The 2013–14 San Diego Sockers season was the fifth season of the San Diego Sockers professional indoor soccer club. The San Diego Sockers, a Pacific Division team in the Professional Arena Soccer League and the 2012–13 league champion, played their home games in the Valley View Casino Center in San Diego, California. The team was led by general manager John Kentera and head coach Phil Salvagio with assistant coach Ray Taila. The Sockers finished the regular season 2nd in the Pacific Division with a 13–3 record, qualifying for the post-season but lost to the Las Vegas Legends in the Division Final.

Season summary
The team struggled from the start of the season, dropping home games to the Dallas Sidekicks and the Monterrey Flash, snapping the San Diego franchise's long-running home winning streak. The Sockers then won 7 consecutive games, including 5 on the road, before surrendering an unprecedented 12 goals and falling to the Las Vegas Legends at home on January 11. The team won their last 6 regular season games to finish with a 13–3 record and qualified for postseason play.

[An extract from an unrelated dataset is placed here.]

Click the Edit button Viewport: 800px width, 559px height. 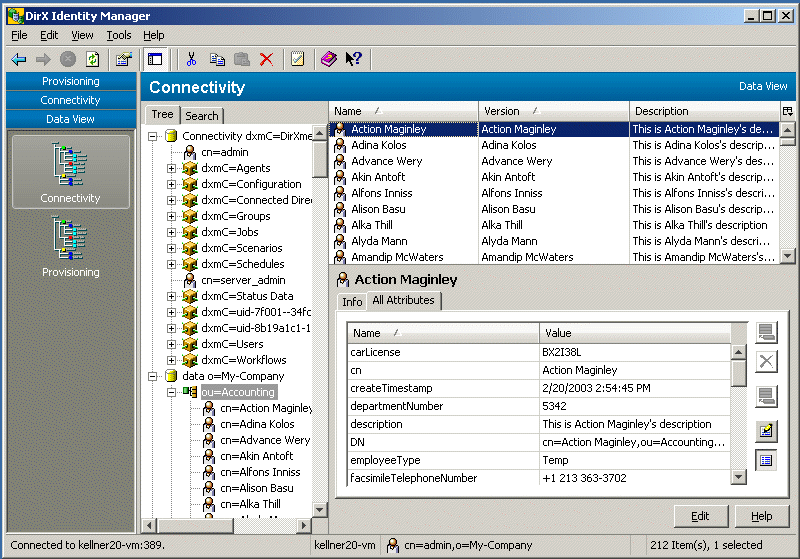click(700, 516)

They defeated Tijuana-based Toros Mexico in the Pacific Division Semifinal but fell 7–11 to the Las Vegas Legends in the Division Final.

The San Diego Sockers participated in the 2013–14 United States Open Cup for Arena Soccer starting with a Round of 32 victory over the Ontario Fury on December 28, 2013, to advance to the Round of 16 where they lost to the Las Vegas Legends 9–12 on January 11.

History
This is the third professional soccer franchise to use the "San Diego Sockers" name. The original Sockers were founded in 1978 and played in the North American Soccer League, original Major Indoor Soccer League, and the Continental Indoor Soccer League before ceasing operations in 1996. The second Sockers were briefly revived for the World Indoor Soccer League in 2001 and transitioned to the Major Indoor Soccer League II in 2002 before folding in 2004.

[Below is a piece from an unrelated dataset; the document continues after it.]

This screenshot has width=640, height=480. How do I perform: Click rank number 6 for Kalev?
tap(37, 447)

The current Sockers were founded in 2009 and played their first three seasons at the Chevrolet Del Mar Arena in Del Mar, California, before moving to Valley View Casino Center before the 2012–13 season. The VVCC, then known as the San Diego Sports Arena, hosted the indoor games of both of the previous Sockers franchises.

Roster moves
Veteran player Aaron Susi announced in late February 2014 that he would retire from arena soccer after the end of the Sockers' season.

Awards and honors
On December 17, 2013, the Professional Arena Soccer League named forward Kraig Chiles as the PASL Player of the Week. The league cited his resurgent scoring efforts, including five goals and two assists in the previous weekend's road games.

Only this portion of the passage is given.